__Information given__.
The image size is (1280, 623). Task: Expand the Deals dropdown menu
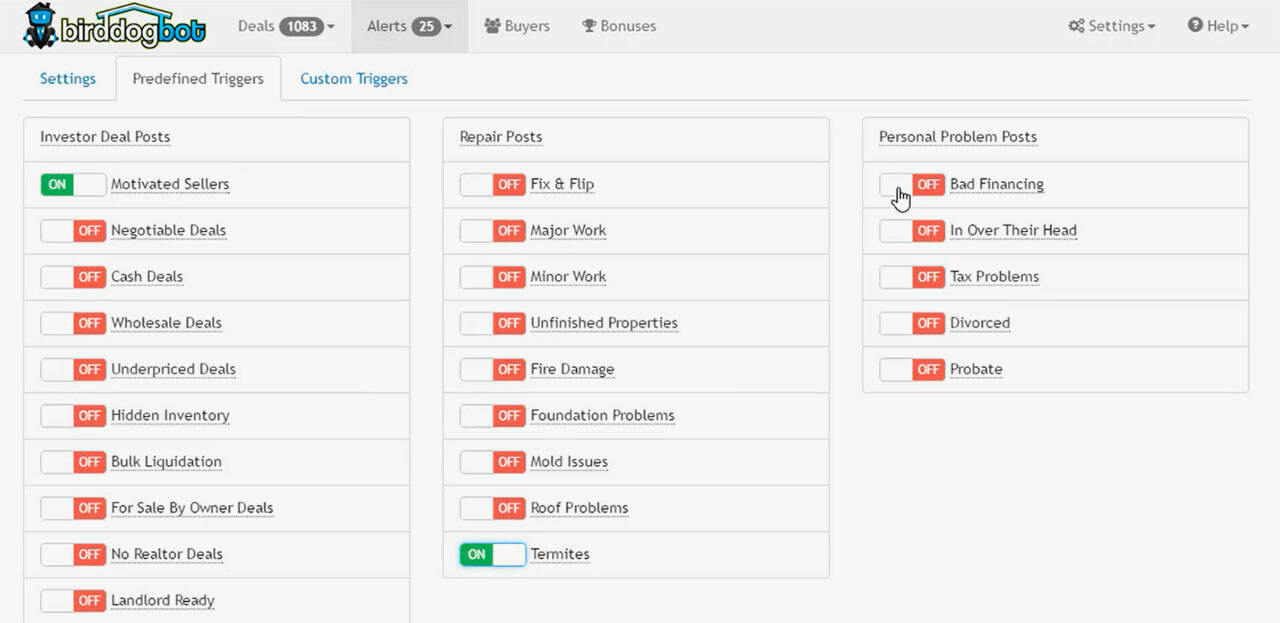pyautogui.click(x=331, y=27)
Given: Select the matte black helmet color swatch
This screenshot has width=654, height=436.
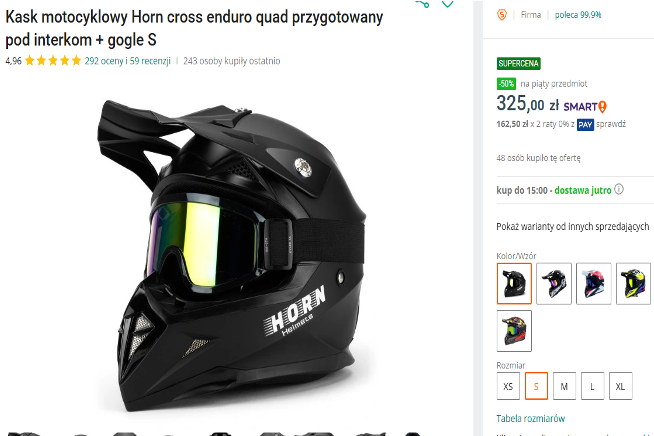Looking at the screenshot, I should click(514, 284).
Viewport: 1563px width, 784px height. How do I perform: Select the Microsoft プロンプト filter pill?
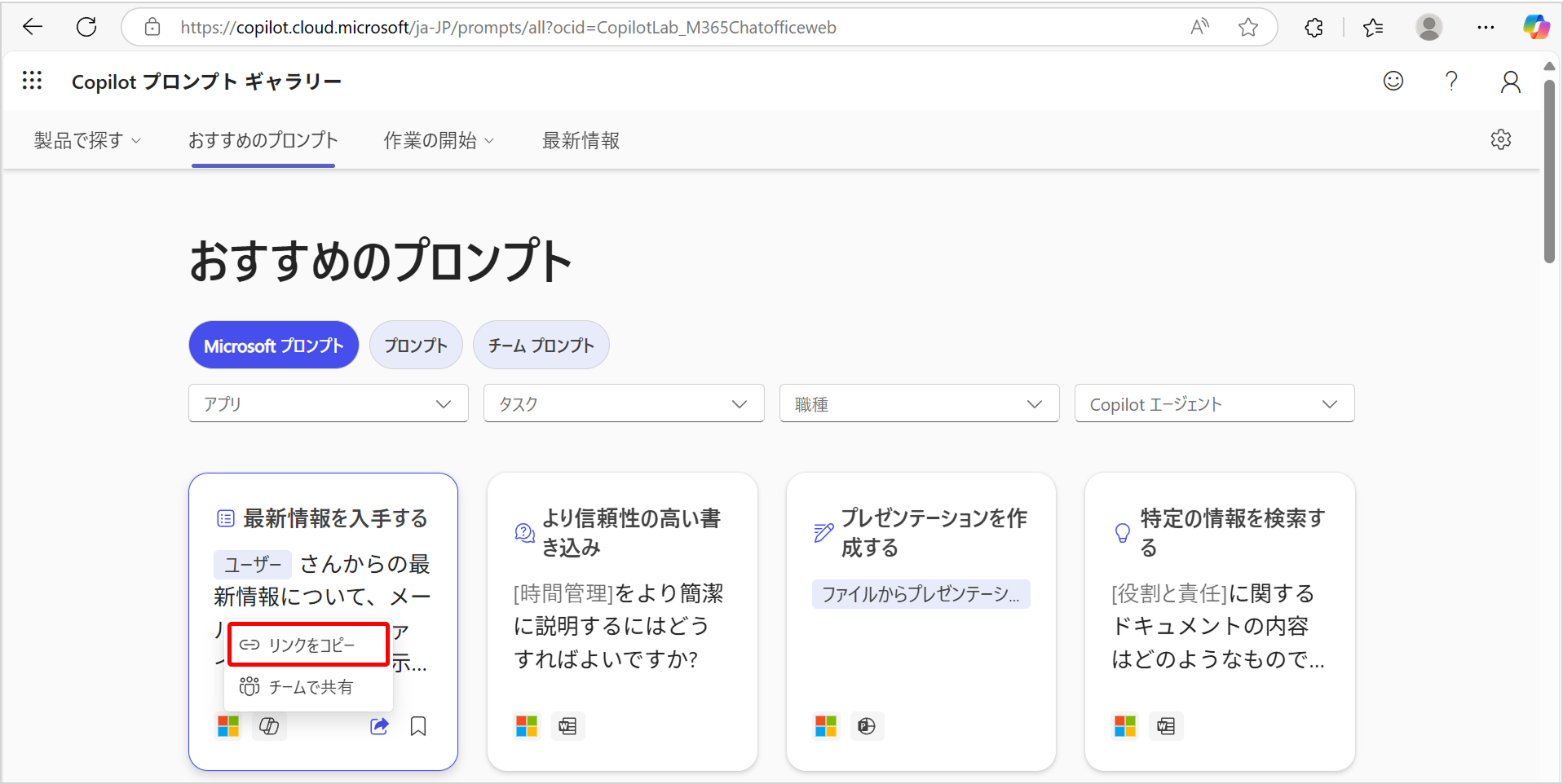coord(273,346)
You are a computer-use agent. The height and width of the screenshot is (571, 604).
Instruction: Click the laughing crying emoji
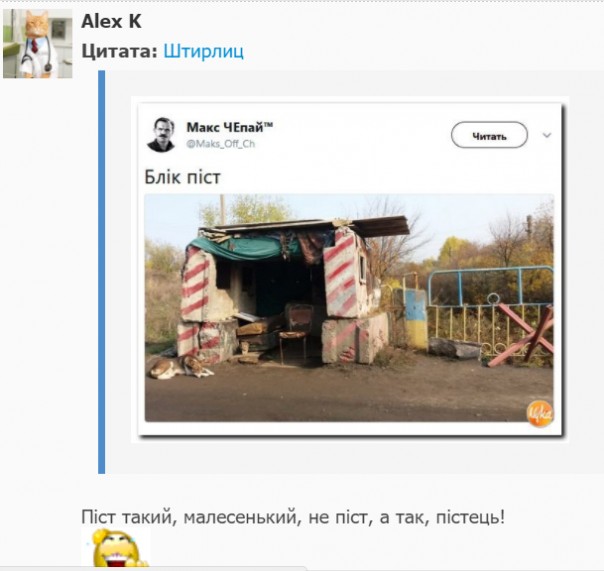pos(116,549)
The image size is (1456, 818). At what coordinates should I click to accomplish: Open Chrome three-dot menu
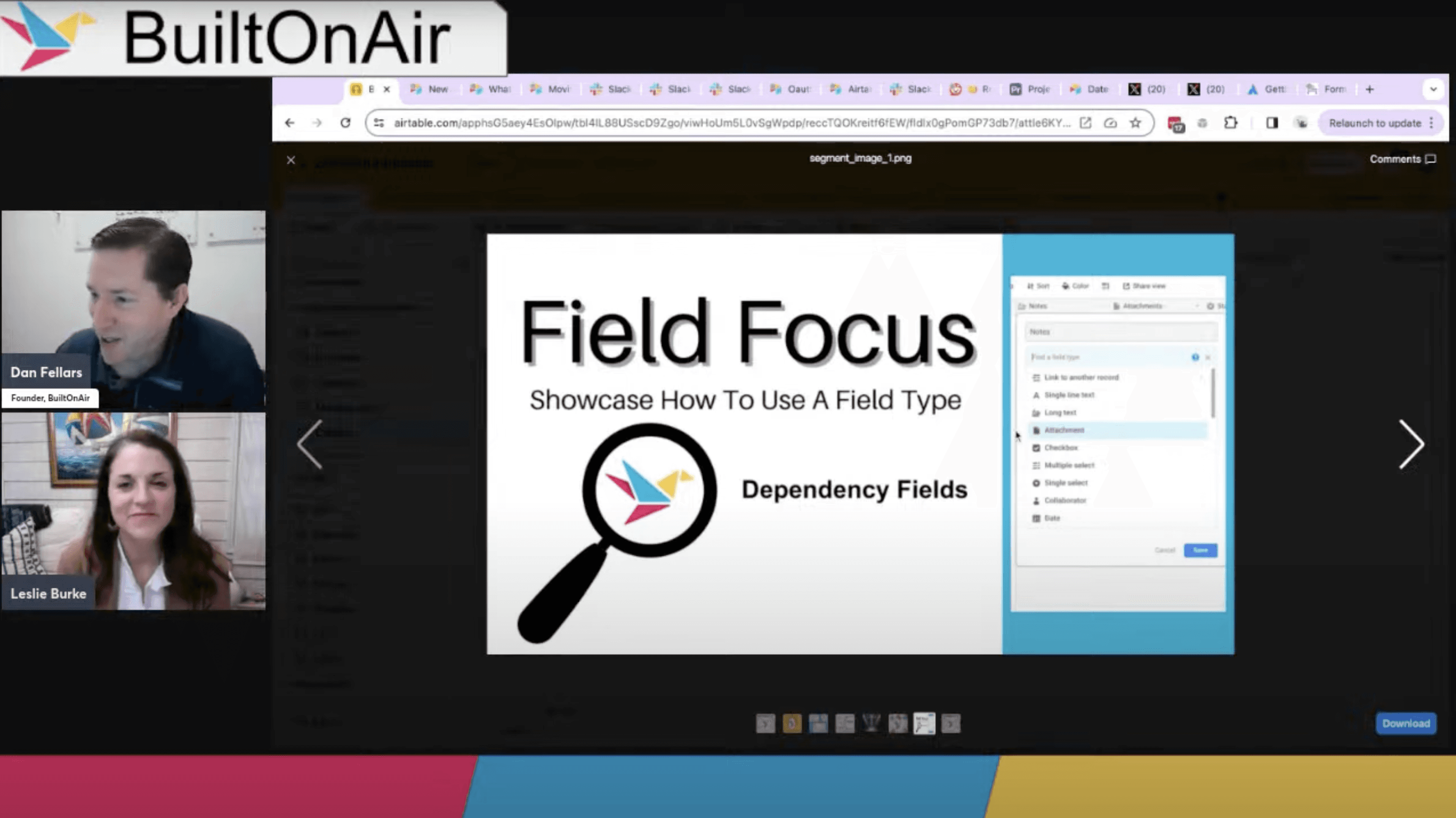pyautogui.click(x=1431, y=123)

__What you should do__.
Rewrite the lines above as a numbered list, skipping any blank lines and leaving out the pictures.

__Result of the task__.
1. The image size is (1280, 623). Task: Expand the Deals dropdown menu
2. pyautogui.click(x=331, y=27)
3. Given: Select the matte black helmet color swatch
4. This screenshot has width=654, height=436.
5. Looking at the screenshot, I should click(514, 284).
6. Viewport: 1563px width, 784px height. How do I perform: Select the Microsoft プロンプト filter pill?
7. coord(273,346)
8. You are a computer-use agent. The height and width of the screenshot is (571, 604).
9. Instruction: Click the laughing crying emoji
10. pos(116,549)
11. The image size is (1456, 818). At what coordinates should I click to accomplish: Open Chrome three-dot menu
12. pyautogui.click(x=1431, y=123)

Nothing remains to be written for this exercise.